[Collection entries]
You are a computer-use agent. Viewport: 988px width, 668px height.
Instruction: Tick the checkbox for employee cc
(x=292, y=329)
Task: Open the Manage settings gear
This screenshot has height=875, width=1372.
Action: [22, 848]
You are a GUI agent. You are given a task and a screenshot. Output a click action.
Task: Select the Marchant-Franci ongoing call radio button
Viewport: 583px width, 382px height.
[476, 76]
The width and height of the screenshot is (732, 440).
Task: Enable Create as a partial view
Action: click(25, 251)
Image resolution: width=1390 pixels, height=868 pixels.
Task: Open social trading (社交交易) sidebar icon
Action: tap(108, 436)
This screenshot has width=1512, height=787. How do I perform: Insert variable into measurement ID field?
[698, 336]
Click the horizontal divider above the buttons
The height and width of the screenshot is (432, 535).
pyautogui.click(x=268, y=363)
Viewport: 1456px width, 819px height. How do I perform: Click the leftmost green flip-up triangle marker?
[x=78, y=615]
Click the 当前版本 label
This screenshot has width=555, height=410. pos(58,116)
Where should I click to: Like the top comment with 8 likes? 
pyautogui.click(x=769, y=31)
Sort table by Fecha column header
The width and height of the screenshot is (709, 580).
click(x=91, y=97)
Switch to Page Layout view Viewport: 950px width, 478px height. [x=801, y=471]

Problem -
Rewrite everything from the start of the records down to the line containing "Action: tap(108, 436)", replacing "checkbox" with "check box" and keeping all else unchanged.

Result for this exercise -
You are a computer-use agent. Viewport: 988px width, 668px height.
Instruction: Tick the check box for employee cc
(x=292, y=329)
Task: Open the Manage settings gear
This screenshot has height=875, width=1372.
Action: [22, 848]
You are a GUI agent. You are given a task and a screenshot. Output a click action.
Task: Select the Marchant-Franci ongoing call radio button
Viewport: 583px width, 382px height.
[476, 76]
The width and height of the screenshot is (732, 440).
Task: Enable Create as a partial view
Action: click(25, 251)
Image resolution: width=1390 pixels, height=868 pixels.
Task: Open social trading (社交交易) sidebar icon
Action: tap(108, 436)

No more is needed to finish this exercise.